*WHAT THE EXERCISE ASKS*:
Rewrite the data as a numbered list, starting at the line containing "How do I perform: Click the people" and ending at the line containing "I will 26,207.". Leave out any blank lines.

*LISTED RECORDS*:
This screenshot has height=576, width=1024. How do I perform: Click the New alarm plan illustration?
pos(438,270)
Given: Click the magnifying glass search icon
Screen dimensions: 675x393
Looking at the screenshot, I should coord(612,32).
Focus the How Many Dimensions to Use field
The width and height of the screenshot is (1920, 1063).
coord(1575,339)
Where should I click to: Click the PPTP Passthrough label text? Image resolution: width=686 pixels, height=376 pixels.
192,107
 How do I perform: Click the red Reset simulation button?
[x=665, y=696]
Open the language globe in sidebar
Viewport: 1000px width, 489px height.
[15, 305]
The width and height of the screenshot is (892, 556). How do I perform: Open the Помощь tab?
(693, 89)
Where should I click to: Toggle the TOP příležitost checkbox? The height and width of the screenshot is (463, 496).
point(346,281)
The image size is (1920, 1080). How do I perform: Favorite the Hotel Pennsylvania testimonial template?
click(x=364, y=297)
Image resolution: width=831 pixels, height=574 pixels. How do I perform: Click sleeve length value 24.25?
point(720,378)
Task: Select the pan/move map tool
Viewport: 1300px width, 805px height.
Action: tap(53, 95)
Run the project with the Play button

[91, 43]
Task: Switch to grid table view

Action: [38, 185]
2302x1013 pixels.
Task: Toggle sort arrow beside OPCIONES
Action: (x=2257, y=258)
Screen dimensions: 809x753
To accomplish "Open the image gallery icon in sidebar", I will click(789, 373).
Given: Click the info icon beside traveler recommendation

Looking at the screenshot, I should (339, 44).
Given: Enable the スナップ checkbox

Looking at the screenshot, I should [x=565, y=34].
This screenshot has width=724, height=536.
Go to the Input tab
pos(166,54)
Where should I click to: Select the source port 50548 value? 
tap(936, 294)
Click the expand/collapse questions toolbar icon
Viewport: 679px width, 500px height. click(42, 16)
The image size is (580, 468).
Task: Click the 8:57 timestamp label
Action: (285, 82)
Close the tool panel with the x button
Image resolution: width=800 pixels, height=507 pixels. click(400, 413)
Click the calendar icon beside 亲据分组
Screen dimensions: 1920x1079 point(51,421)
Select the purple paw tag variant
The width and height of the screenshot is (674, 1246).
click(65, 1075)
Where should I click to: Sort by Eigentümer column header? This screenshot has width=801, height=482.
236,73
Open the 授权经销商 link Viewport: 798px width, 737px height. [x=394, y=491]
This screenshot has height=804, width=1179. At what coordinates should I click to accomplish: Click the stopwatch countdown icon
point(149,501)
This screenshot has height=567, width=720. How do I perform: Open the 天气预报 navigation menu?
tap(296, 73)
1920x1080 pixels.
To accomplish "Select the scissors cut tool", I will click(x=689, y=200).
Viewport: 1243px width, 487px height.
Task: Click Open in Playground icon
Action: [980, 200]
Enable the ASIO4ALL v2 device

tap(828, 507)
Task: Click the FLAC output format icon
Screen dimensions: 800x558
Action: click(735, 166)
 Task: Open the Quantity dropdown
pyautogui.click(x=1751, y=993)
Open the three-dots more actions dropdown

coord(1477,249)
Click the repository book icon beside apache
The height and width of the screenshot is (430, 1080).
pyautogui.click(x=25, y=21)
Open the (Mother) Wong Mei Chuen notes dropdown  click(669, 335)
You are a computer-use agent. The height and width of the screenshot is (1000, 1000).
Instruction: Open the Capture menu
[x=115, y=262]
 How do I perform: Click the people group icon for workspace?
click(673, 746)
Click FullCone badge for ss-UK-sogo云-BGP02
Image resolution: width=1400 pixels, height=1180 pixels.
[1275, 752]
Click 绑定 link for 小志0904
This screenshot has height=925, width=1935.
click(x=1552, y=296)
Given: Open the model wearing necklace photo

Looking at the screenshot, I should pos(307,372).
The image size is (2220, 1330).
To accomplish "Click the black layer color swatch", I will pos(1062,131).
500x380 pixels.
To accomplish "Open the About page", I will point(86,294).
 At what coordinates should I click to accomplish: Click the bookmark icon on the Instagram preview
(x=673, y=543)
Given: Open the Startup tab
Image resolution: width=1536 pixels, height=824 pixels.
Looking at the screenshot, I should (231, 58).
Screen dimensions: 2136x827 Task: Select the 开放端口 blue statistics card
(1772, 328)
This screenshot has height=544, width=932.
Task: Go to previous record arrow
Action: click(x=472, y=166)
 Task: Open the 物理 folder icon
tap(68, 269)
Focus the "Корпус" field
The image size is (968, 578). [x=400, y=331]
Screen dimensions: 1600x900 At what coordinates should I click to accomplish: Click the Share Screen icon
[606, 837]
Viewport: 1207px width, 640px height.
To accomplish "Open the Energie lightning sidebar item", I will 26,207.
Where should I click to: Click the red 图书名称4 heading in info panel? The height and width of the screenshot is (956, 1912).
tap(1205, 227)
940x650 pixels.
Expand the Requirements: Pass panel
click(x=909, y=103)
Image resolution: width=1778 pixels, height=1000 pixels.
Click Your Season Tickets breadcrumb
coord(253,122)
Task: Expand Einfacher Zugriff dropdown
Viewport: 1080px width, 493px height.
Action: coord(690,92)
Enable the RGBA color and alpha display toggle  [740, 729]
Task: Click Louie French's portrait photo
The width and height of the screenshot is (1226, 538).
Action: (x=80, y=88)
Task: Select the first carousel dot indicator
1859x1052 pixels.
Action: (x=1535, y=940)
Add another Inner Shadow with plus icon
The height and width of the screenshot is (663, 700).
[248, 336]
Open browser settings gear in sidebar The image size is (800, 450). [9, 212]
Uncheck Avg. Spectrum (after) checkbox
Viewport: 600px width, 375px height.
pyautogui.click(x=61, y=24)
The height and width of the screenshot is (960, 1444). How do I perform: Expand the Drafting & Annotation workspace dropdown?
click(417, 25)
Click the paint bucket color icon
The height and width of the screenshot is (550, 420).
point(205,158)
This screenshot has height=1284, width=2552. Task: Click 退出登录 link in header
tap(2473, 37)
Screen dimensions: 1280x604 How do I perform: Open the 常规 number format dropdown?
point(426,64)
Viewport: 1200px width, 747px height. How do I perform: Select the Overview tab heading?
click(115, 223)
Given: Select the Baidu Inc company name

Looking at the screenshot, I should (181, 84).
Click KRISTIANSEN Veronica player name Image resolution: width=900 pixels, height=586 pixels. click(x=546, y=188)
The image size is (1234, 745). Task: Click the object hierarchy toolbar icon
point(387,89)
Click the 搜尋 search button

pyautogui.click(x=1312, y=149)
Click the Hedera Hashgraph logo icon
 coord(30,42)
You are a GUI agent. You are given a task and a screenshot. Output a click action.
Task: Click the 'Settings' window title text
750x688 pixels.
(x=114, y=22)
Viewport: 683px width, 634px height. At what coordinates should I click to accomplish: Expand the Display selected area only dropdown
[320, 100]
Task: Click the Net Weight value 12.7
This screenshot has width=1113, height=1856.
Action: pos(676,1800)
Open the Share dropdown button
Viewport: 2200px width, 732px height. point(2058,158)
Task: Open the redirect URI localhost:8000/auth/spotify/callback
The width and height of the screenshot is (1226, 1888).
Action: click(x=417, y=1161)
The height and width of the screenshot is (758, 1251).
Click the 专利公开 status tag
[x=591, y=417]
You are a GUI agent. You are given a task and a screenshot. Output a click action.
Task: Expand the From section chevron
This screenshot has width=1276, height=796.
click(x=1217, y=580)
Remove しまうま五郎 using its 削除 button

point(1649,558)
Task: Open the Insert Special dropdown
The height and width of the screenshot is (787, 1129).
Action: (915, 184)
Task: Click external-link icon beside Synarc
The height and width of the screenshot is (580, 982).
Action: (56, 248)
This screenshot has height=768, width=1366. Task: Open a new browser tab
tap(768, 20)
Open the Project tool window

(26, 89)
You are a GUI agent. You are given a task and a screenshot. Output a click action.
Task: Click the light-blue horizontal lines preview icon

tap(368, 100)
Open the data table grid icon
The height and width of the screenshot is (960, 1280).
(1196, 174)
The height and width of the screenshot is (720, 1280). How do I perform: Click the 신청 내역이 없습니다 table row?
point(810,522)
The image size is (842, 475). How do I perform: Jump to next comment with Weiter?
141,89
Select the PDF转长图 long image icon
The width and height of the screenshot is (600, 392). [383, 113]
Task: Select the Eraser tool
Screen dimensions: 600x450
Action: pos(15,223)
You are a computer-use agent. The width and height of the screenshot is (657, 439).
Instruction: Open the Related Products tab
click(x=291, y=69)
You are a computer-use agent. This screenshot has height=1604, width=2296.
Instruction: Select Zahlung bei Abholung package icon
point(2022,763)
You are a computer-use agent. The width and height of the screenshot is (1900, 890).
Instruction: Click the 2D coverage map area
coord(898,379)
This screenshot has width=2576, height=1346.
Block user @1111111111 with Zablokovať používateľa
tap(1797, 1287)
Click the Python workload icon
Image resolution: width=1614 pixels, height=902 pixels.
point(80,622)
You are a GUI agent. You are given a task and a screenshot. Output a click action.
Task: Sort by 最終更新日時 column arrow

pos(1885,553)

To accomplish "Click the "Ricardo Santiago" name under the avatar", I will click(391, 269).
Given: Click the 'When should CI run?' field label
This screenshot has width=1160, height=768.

*THE RESPONSE*:
1.  How do I perform: Click the people group icon for workspace?
2. click(673, 746)
3. Click FullCone badge for ss-UK-sogo云-BGP02
4. Image resolution: width=1400 pixels, height=1180 pixels.
5. [1275, 752]
6. Click 绑定 link for 小志0904
7. This screenshot has height=925, width=1935.
8. click(x=1552, y=296)
9. Given: Open the model wearing necklace photo
10. Looking at the screenshot, I should pos(307,372).
11. The image size is (2220, 1330).
12. To accomplish "Click the black layer color swatch", I will pos(1062,131).
13. 500x380 pixels.
14. To accomplish "Open the About page", I will point(86,294).
15.  At what coordinates should I click to accomplish: Click the bookmark icon on the Instagram preview
16. (x=673, y=543)
17. Given: Open the Startup tab
18. Image resolution: width=1536 pixels, height=824 pixels.
19. Looking at the screenshot, I should (231, 58).
20. Screen dimensions: 2136x827 Task: Select the 开放端口 blue statistics card
21. (1772, 328)
22. This screenshot has height=544, width=932.
23. Task: Go to previous record arrow
24. Action: click(x=472, y=166)
25.  Task: Open the 物理 folder icon
26. tap(68, 269)
27. Focus the "Корпус" field
28. The image size is (968, 578). [x=400, y=331]
29. Screen dimensions: 1600x900 At what coordinates should I click to accomplish: Click the Share Screen icon
30. [606, 837]
31. Viewport: 1207px width, 640px height.
32. To accomplish "Open the Energie lightning sidebar item", I will 26,207.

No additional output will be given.